Remember the year 2000? Not only did it give us the greatest Canadian song of all time in B4-4’s Get Down, but the Canucks were also finally clawing their way out of the dark years of he who shall not be named.
It felt fresh and exciting to see that young core push for the playoffs. The original West Coast Express of Bertuzzi/Cassels/Naslund was leading the charge, and Bob Essensa was doing his best to warn the city that he was their last good hope in net until 2006. Artem Chubarov’s car was still parked peacefully in GM Place. The Sedins were just starting the rise of their cycling career, and even though there were bumps in those early days, it was still exciting to see what they had in store for us. And Mike Stapleton, man, I don’t even have time to get into the era of Magniloquent Mike. The fact he doesn’t have a statue in this city yet is an article for another day.
I still get chills thinking of Richard Loney singing the American anthem in game three of the 2001 playoffs, only to rip off his jacket to reveal a Canucks jersey on as he sang the Canadian anthem. The crowd cheered louder than if a goal had been scored. The city was INTO this team, they couldn’t get enough of them. Even when the Avalanche swept the Canucks right out of the playoffs, that 4-3 overtime loss in game three was the kind of game that made fans believe. The kind of game that made fans think “hey, maybe we have something on our hands here!”
Fast forward to today, and the Canucks have something on their hands, but it’s a pile of garbage. And instead of well constructed team, it’s a pile of garbage. And instead of the end of the game, it’s the end of time, and garbage is all that has survived.
Because there is no future to sell to the fans. The current future is busting his ass being one of the best two way players the Canucks have ever had, and all you can think about is if Pettersson’s counting down the clock until his contract is up. Instead of thinking about how you can surround Quinn Hughes with talent, you’re straight up debating the salary benefits of trading Myers for Zaitsev. Not the sort of the thing that really inspires hope and confidence in the future.

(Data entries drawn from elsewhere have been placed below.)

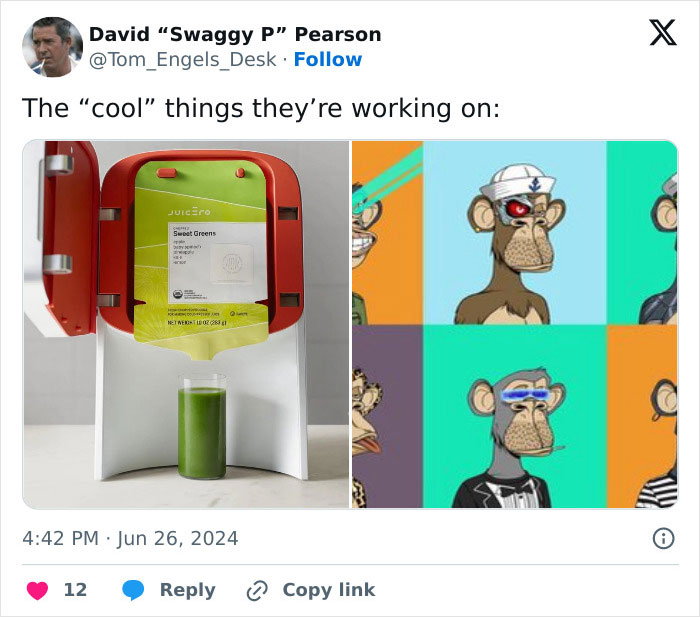Follow @Tom_Engels_Desk
Image resolution: width=700 pixels, height=617 pixels.
tap(328, 59)
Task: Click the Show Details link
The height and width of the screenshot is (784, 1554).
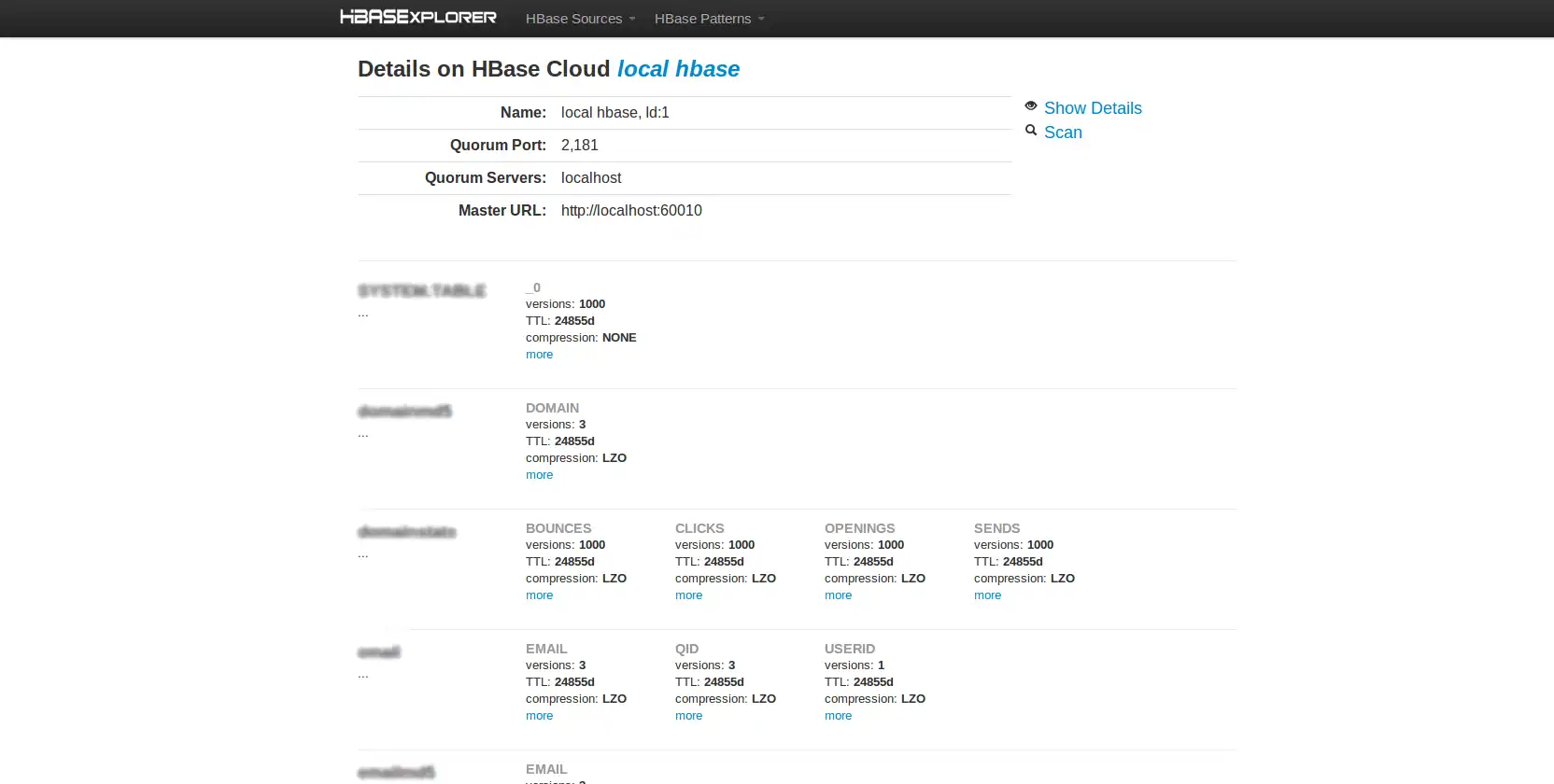Action: 1093,108
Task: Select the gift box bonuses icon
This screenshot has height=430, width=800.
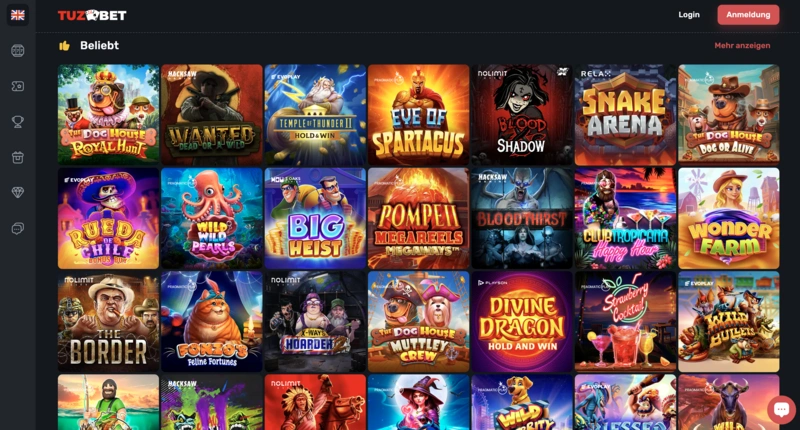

Which is why in a vaccuum, honestly, Monday night’s game was a hell of game. I had a ton of fun watching it and I will have a ton of fun writing about it. The camera goal alone is going to become the stuff of legends in Canucks lore, and I love that stuff.
But then you think about the next game against the Avalanche. And then the game after that against Vegas again.
And you can’t help but wonder, what is the end game here?
Are the Vancouver Canucks here to win a Stanley Cup?
Or is this fan base just lining the pockets of a rich owner who once openly bragged about the champagne problems of having too many good players?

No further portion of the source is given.